Die Fortschritte, welche die Nautik, das Wort in seinem weitesten Sinne genommen, in jüngster Zeit gemacht hat, sind teils wissenschaftliche, teils technische. Von beiden soll im folgenden des nähern gehandelt werden.

I. Oceanographie[163].

Unter allen wissenschaftlichen Disciplinen steht an Bedeutung für die Schiffahrt obenan die Oceanographie. Die Resultate dieses gerade in der jüngsten Zeit so eifrig gepflegten Zweiges der Nautik dürfen daher wohl in keinem Werke, das sich mit der Schiffahrt beschäftigt, ignoriert werden. Allerdings kann es sich hier nur darum handeln, die bedeutsamsten Ergebnisse der Wissenschaft vom Meere den Lesern vorzuführen.

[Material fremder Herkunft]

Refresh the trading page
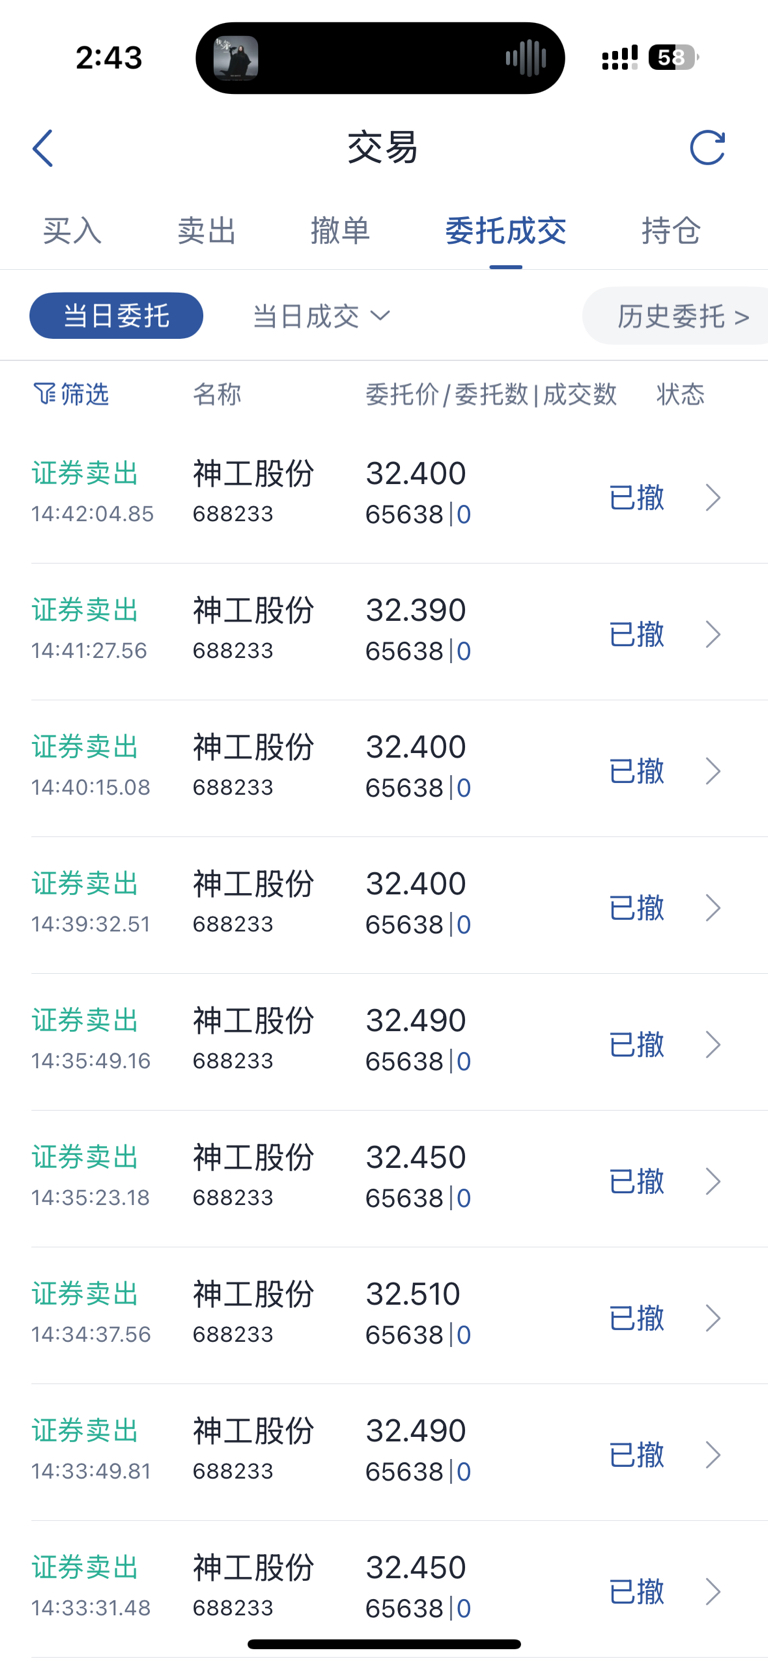 point(707,147)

Was zunächst die Gesamtfläche der Oceane betrifft, so nimmt dieselbe (nach Krümmel) 72% der Erdoberfläche ein, während auf das Land nur 28% entfallen.

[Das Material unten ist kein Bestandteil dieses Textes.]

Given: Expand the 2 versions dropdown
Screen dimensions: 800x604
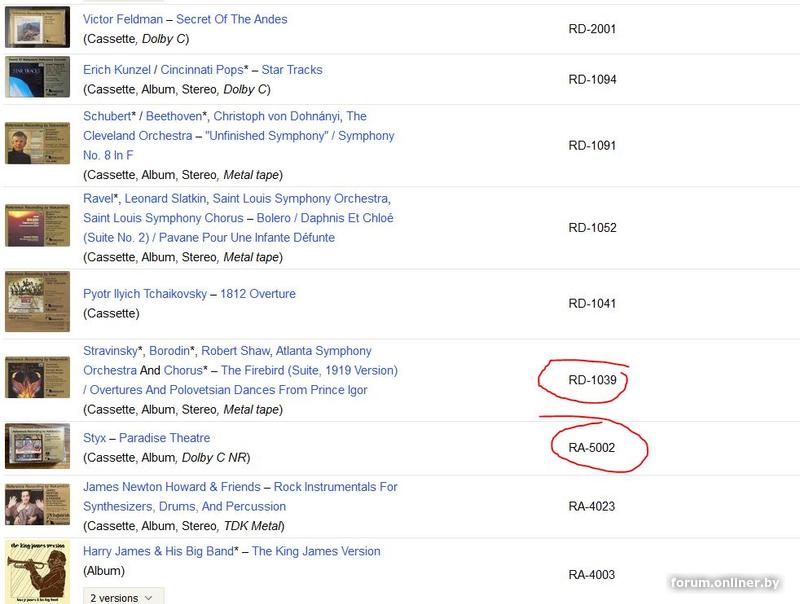Looking at the screenshot, I should click(x=122, y=598).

Die Hauptmeere der Erde sind, ihrer Größe nach geordnet, nach Guthe-Wagner folgende:

Meere. Q-Meilen. qkm. Nördl. Eis-
meer = 1.
1. Nördliches Eismeer  278000  15,3 Mill.  1 
2. Südliches Eismeer  372000  20,5  1,3
3. Indischer Ocean 1340000  74   4,8
4. Atlantischer Ocean 1610000  88,6  5,8
5. Großer Ocean 3190000 175,6 11,5

Hiernach ist das Südliche Eismeer 1⅓mal, der Indische Ocean 4⅘mal, der Atlantische Ocean 5⅘mal und der Große Ocean 11½mal größer als das Nördliche Eismeer.

Einen umfassenden und ideenreichen Versuch, die Meeresflächen nach Umriß-, Tiefen- und Strömungsverhältnissen zu klassifizieren, hat neuestens Krümmel gemacht; doch kann hier nicht weiter die Rede davon sein.